Things from the Flood is another narrative art book by Simon Stålenhag where we see more of the world that developed around the Loop, though in this volume, the stories and artwork are about the world left behind after the Loop was decommissioned and a strange water started filling up the massive underground complex.

Where Tales from the Loop covered the narrator's childhood years, Things from the Flood recalls his stories from his teenage days from 1995 to 1999. As a result, many of the familiar elements found in this art will have a more 90's feel to it over the distinctly 80's style found in Tales from the Loop.

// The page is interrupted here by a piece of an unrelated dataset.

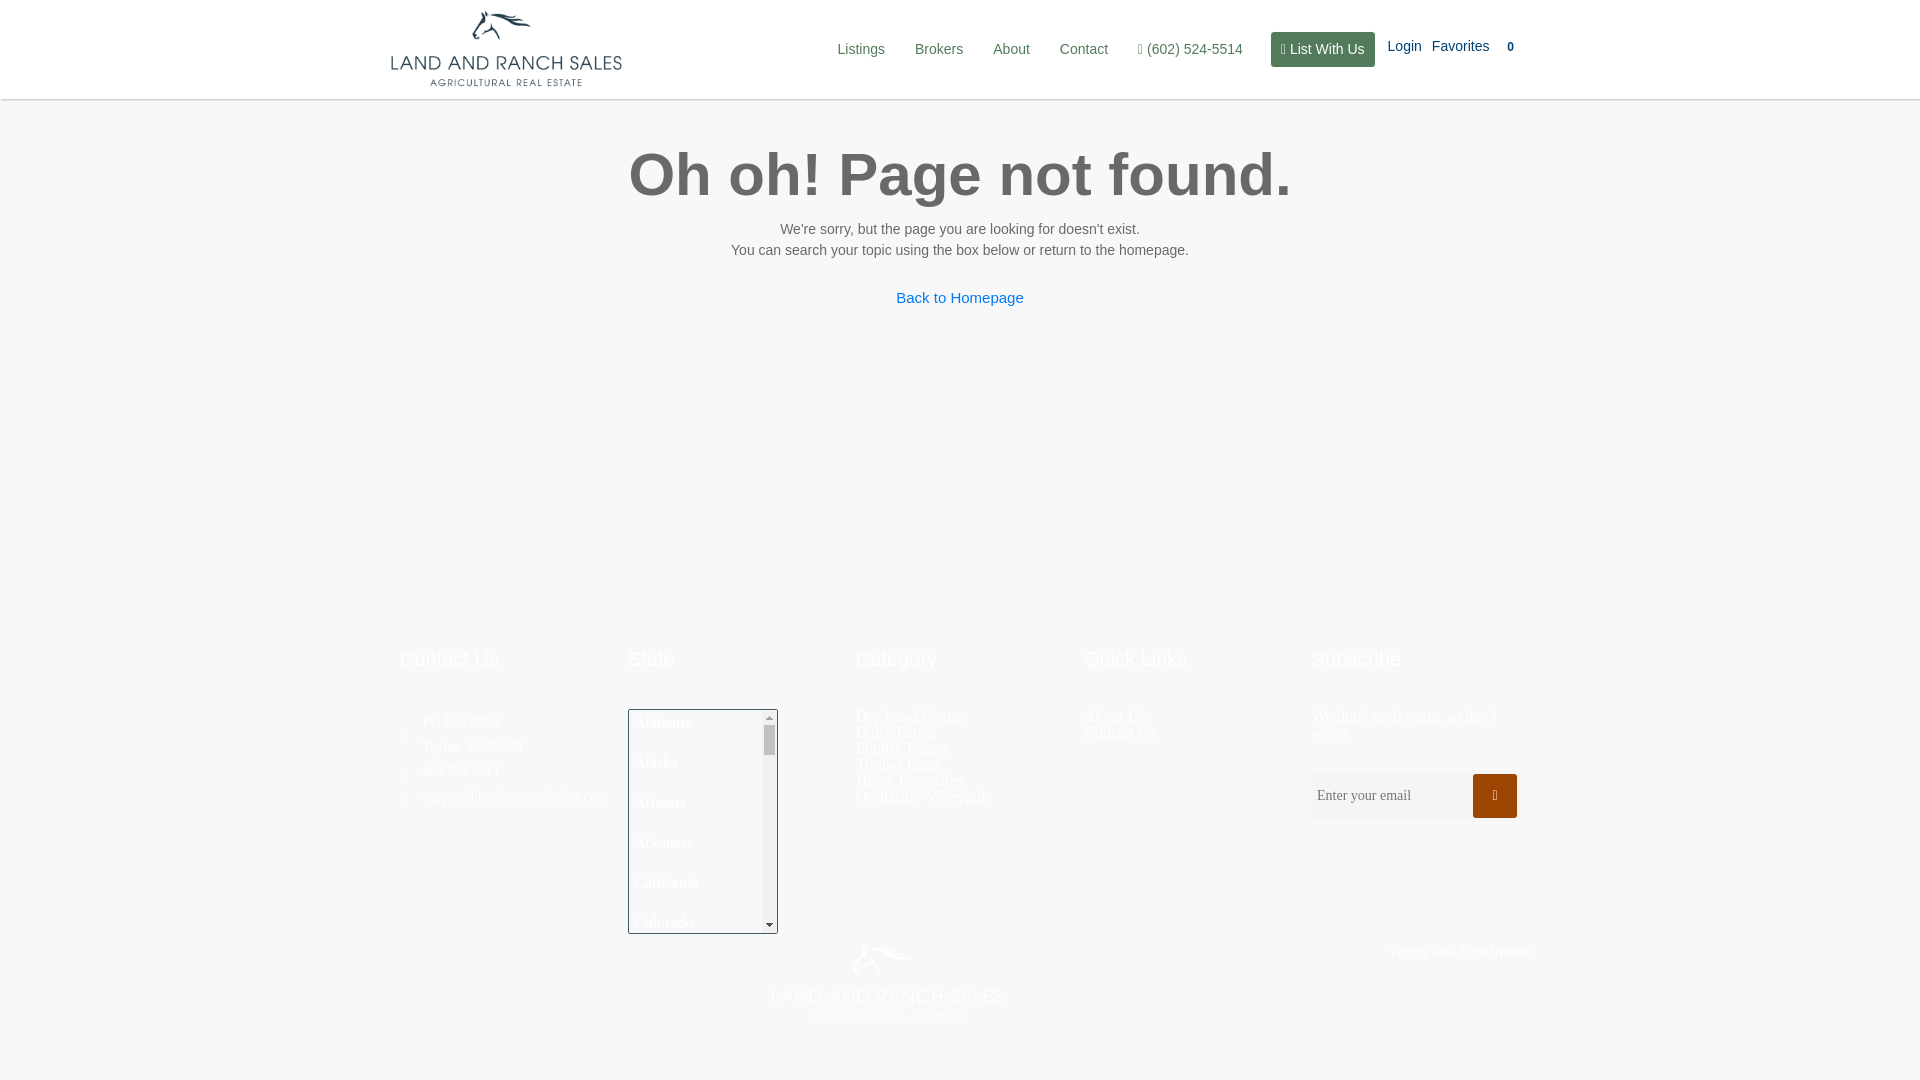  I want to click on Arkansas, so click(694, 842).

The narrator's life ends up taking an unexpected turn when he and many of the families in his area are forced to leave their homes and relocate to a different part of the island. Strange waters bubble up from the Loop and into everyone's basements. With the narrator's parents already divorced, he and his mother move in with her boyfriend. There, the young teen makes a new best friend in his neighbor Lo and the two of them have many adventures exploring the area around this new landscape.

Like in the previous book, many of those adventures are depicted by artwork that is a mix of the normal and the strange. Peaceful fields are scattered with odd machines and robots and even some unusual creatures, and the art typically shows curious kids examining their surroundings with reckless abandon. When the "machine cancer" hits, causing the robots to start growing random, grotesque, almost biological components, the world around the narrator gets even more unusual and while the teenagers hear many strange theories about the cause, it doesn't seem to hinder their curiosity in any way.

Through the short stories told in Things from the Flood, we also see the narrator grow from the child, displaced from his home, to a young adult whose focuses switch from playing outside and on computers, to girls and parties, and even though the world around the narrator isn't quite our own, Stålenhag shows, both through art and words, that it isn't far from the Earth we know.